GOLD prices are expected to soar above US$1,300 an ounce amid investor concerns of a double-dip recession, sluggish economic growth and high unemployment in the West, an industry report said yesterday.
The metal surged to an all-year high of US$1,294 an ounce in June because investors turned to gold as a traditional hedge against the sovereign debt crisis in Europe.
"I think we could easily see gold surge comfortably above US$1,300 (an ounce) before the year's out," said Philip Klapwijk, chairman of GFMS Ltd. "We'll probably get a fair bit of profit-taking as we head into the New Year but I wouldn't take that as a sign that the party's over - further gains in 2011 are far from out of the question."

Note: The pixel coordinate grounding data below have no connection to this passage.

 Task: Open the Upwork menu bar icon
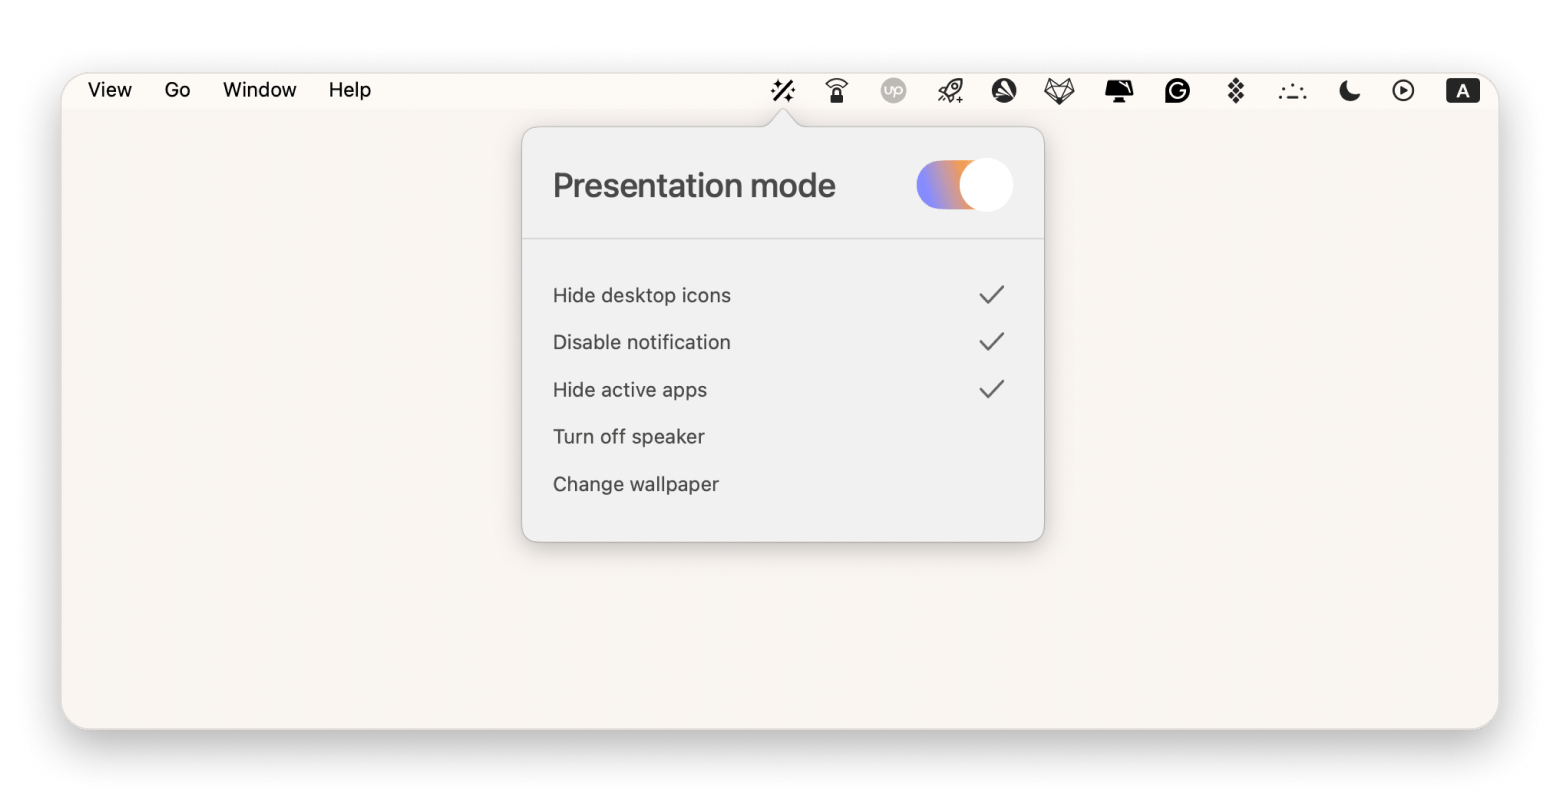893,90
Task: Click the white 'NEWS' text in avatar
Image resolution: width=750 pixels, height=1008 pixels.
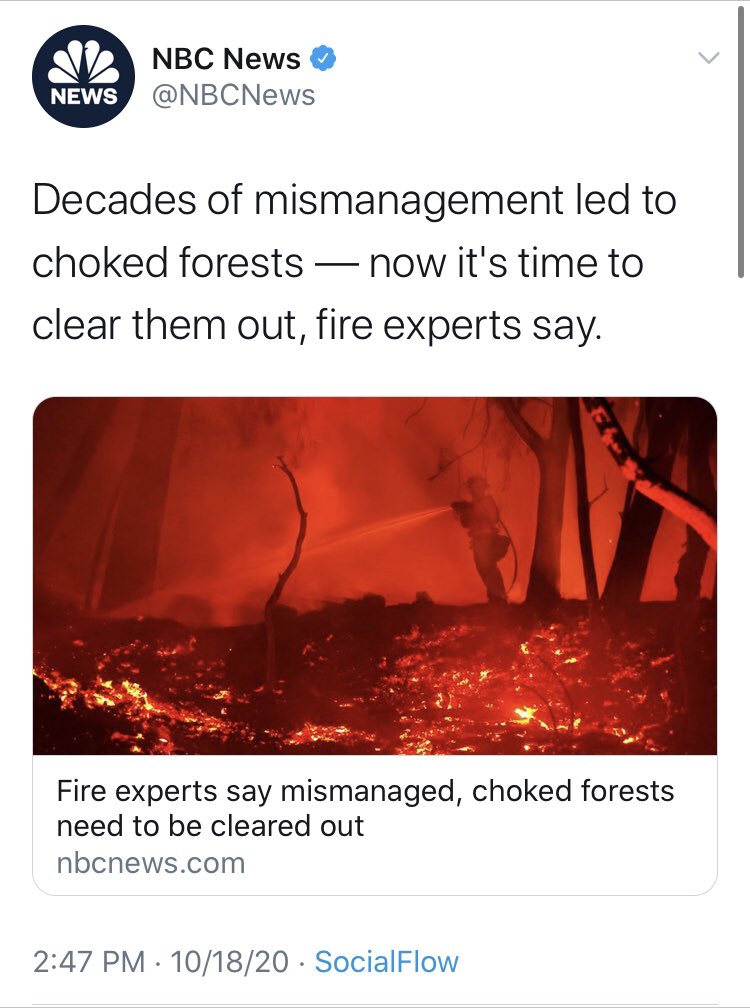Action: (80, 96)
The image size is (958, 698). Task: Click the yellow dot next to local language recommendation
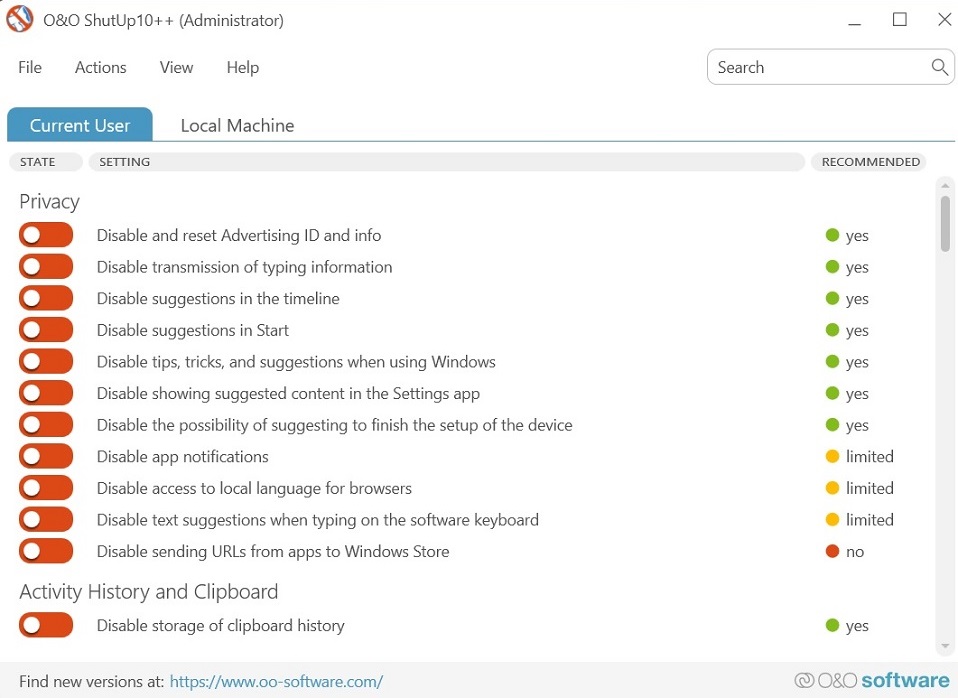coord(831,488)
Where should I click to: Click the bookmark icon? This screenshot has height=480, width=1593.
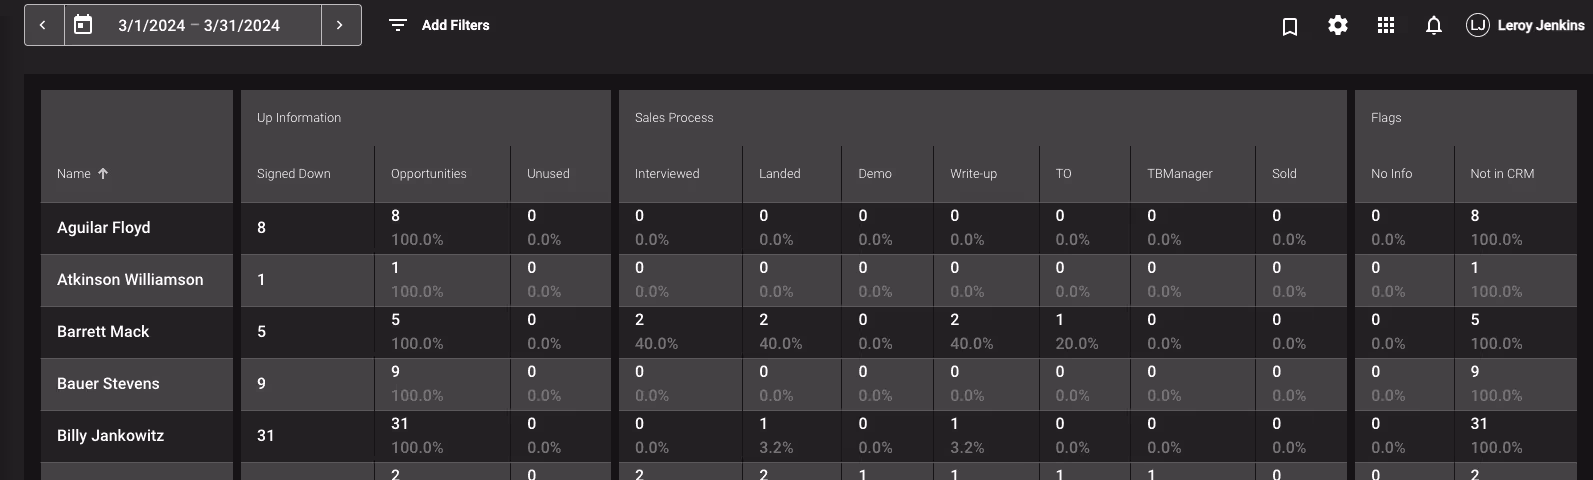pyautogui.click(x=1290, y=26)
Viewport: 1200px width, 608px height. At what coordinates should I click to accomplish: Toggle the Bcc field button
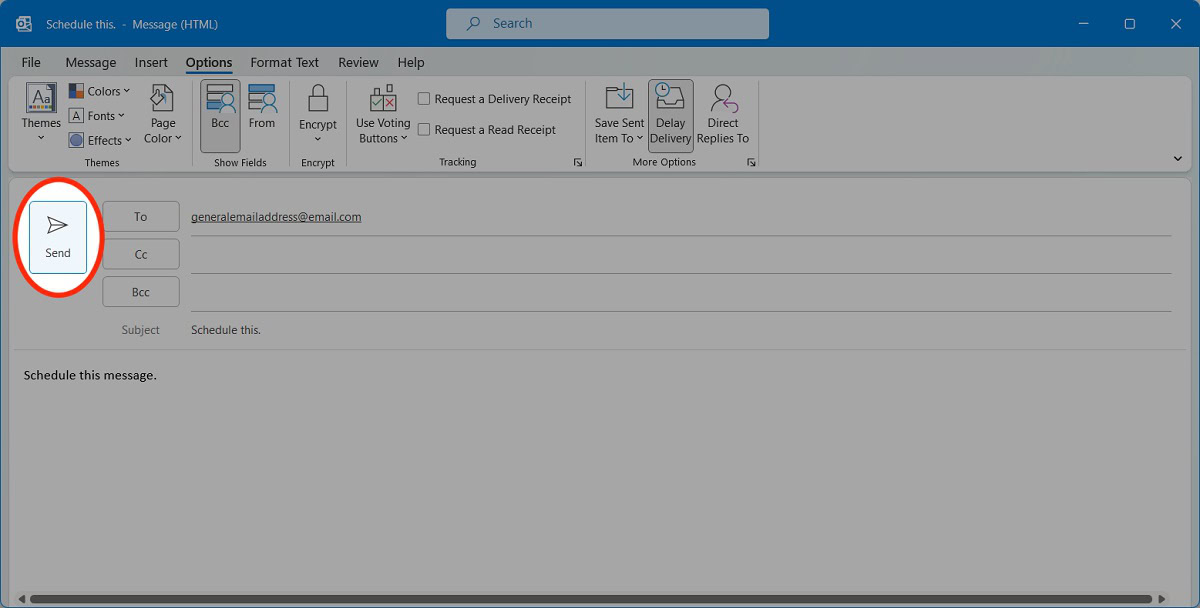click(x=220, y=112)
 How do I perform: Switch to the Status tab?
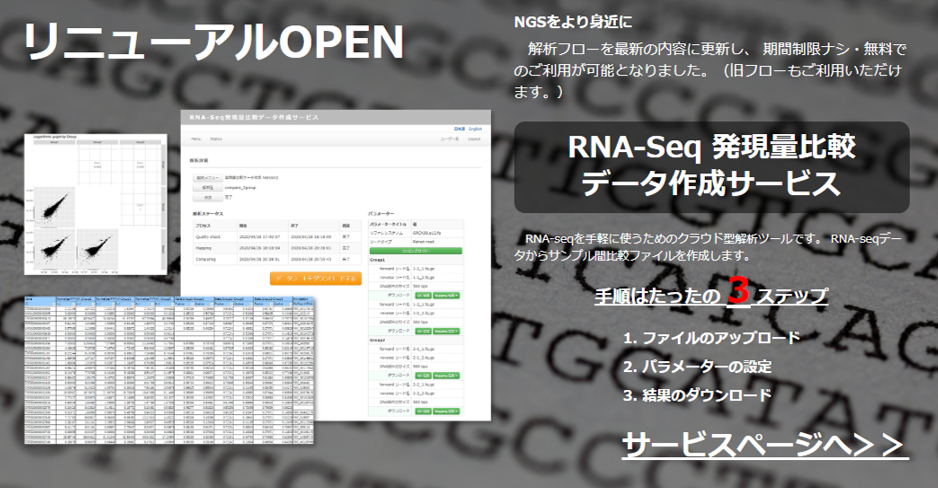tap(216, 139)
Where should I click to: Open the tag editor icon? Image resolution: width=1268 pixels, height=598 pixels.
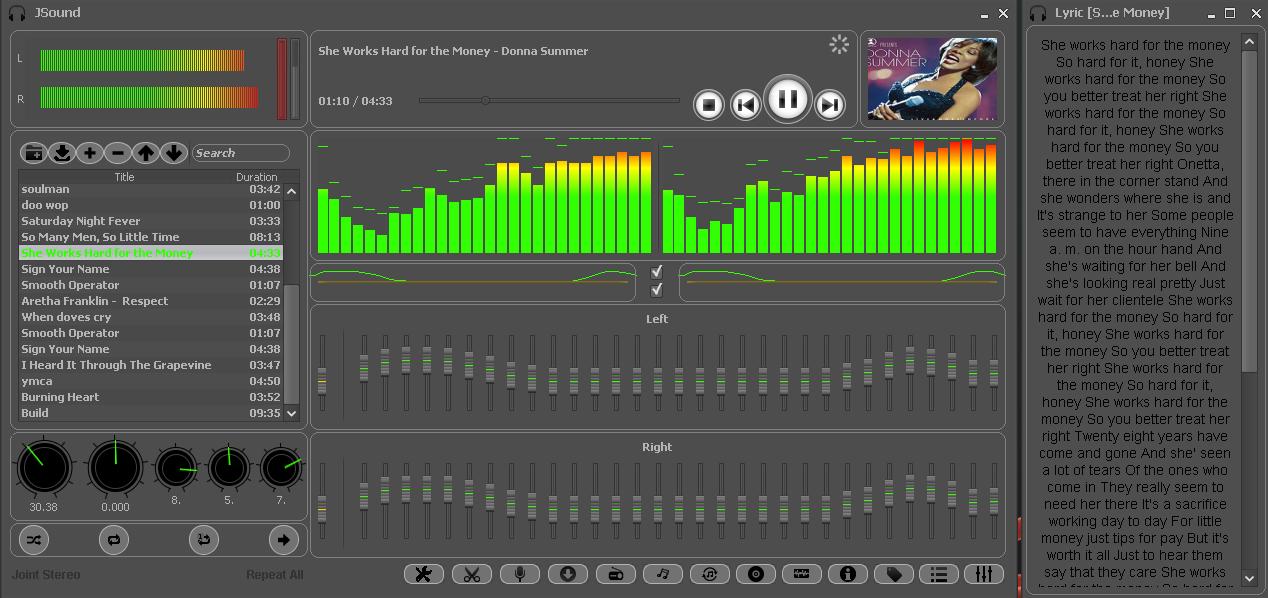(x=894, y=574)
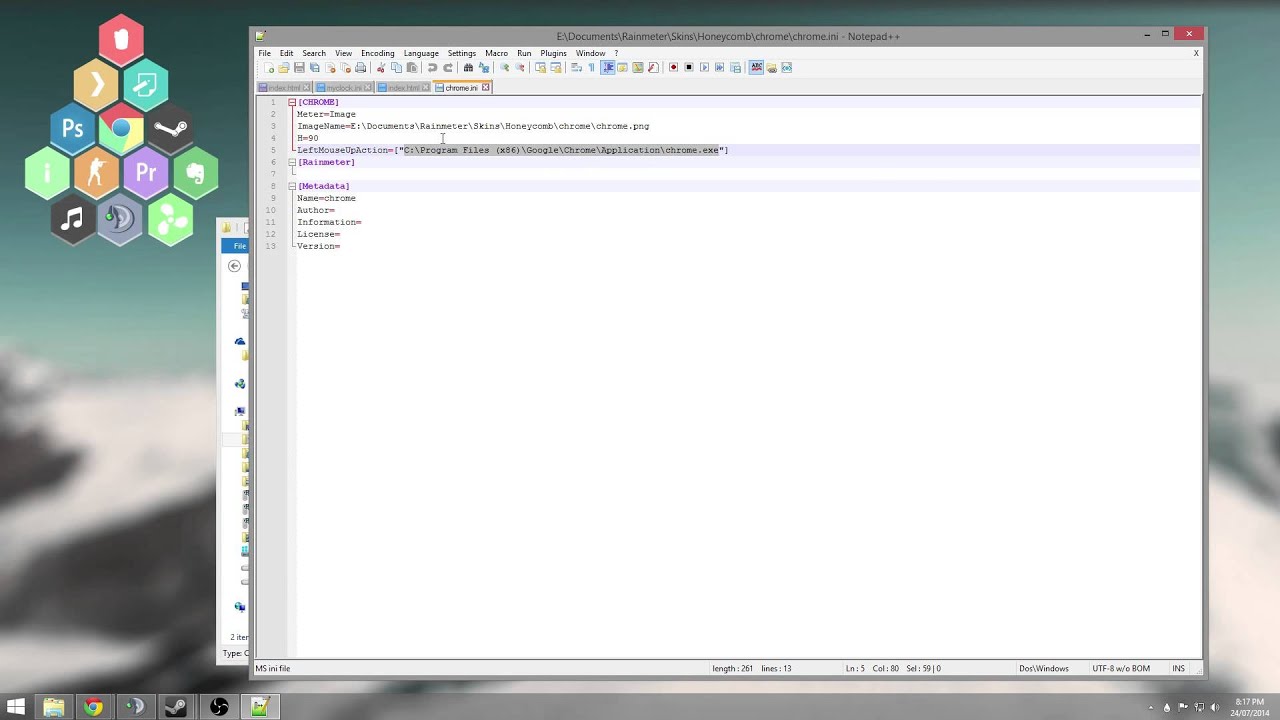Click the Cut scissors icon
Viewport: 1280px width, 720px height.
(381, 68)
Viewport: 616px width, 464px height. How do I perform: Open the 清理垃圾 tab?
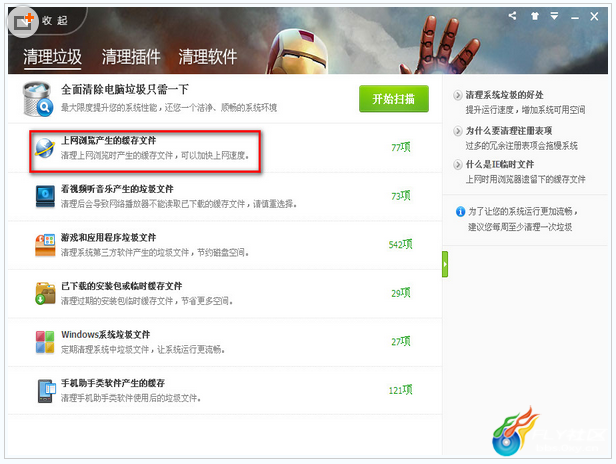click(x=52, y=57)
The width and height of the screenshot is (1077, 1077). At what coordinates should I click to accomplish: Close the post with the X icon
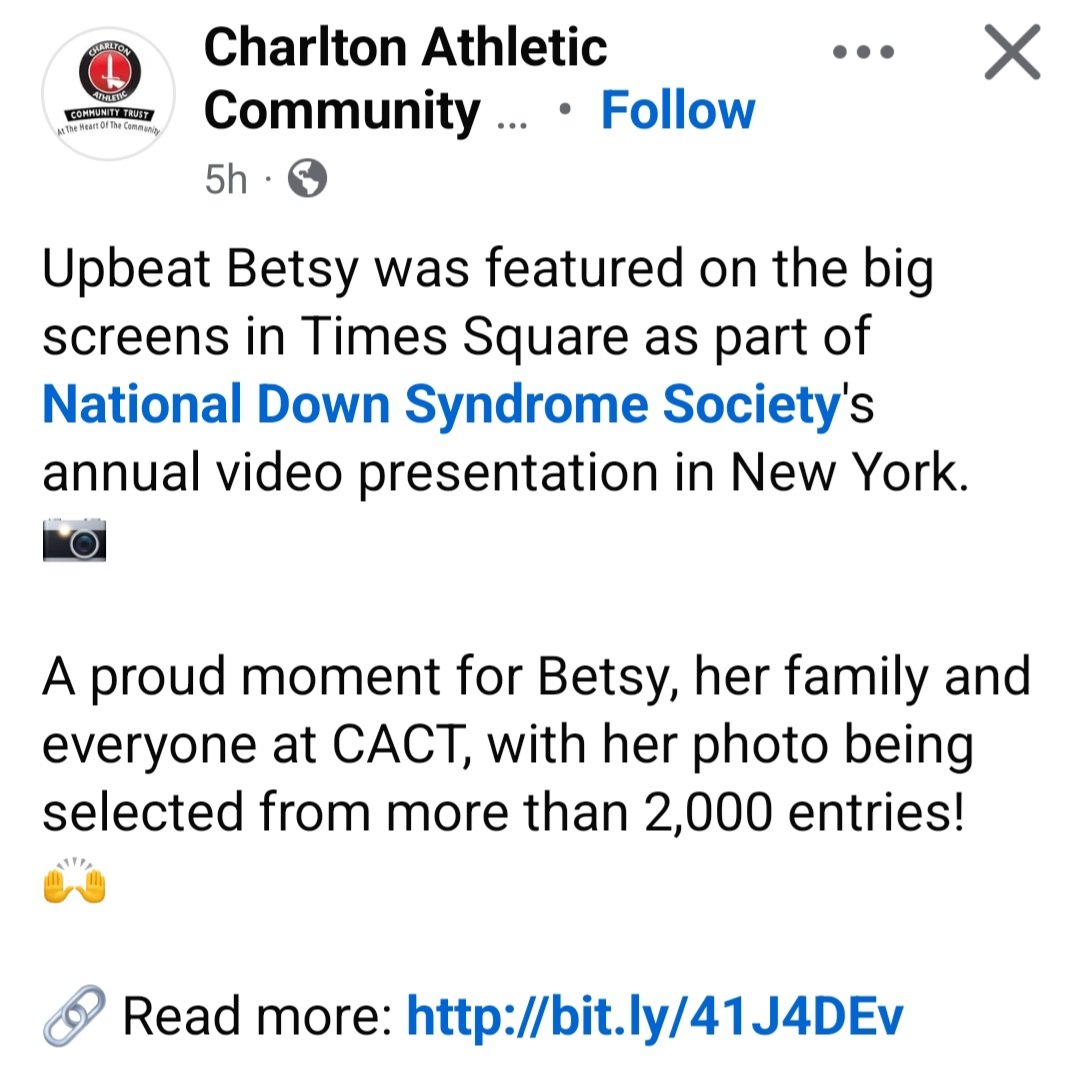1012,52
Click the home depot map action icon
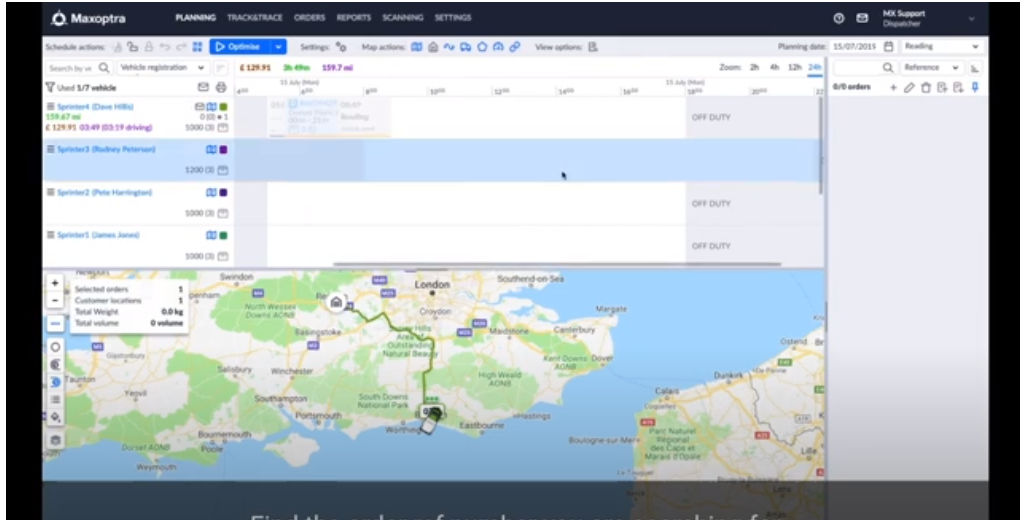1020x520 pixels. point(432,46)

The independent metals research firm cited the extraordinary monetary and fiscal policies being enacted by industrialized nations in the face of sluggish economic growth, the specter of a double-dip recession and already uncomfortably high unemployment as reasons for the firmness of gold prices. Such developments were seen undermining the value of equities or other conventional assets and interest rates remained low.
In China, gold is viewed as a safe haven against inflation and a symbol of fortune, and so the metal will readily be accepted by the Chinese.
In an economic boom, demand for jewelry gold, especially the 24-carat gold, rises while in economic uncertainties investment for gold is seen as an alternative.
In the second quarter of this year, China's consumer gold demand jumped 29 percent to 120 tons to rank as the world's second-biggest gold market after India. Jewelry gold demand in China, including the Chinese mainland, Hong Kong and Taiwan, rose 5 percent to 82.3 tons in the second half of the year. The appetite for gold as an investment surged 157 percent to 37.7 tons in the same period.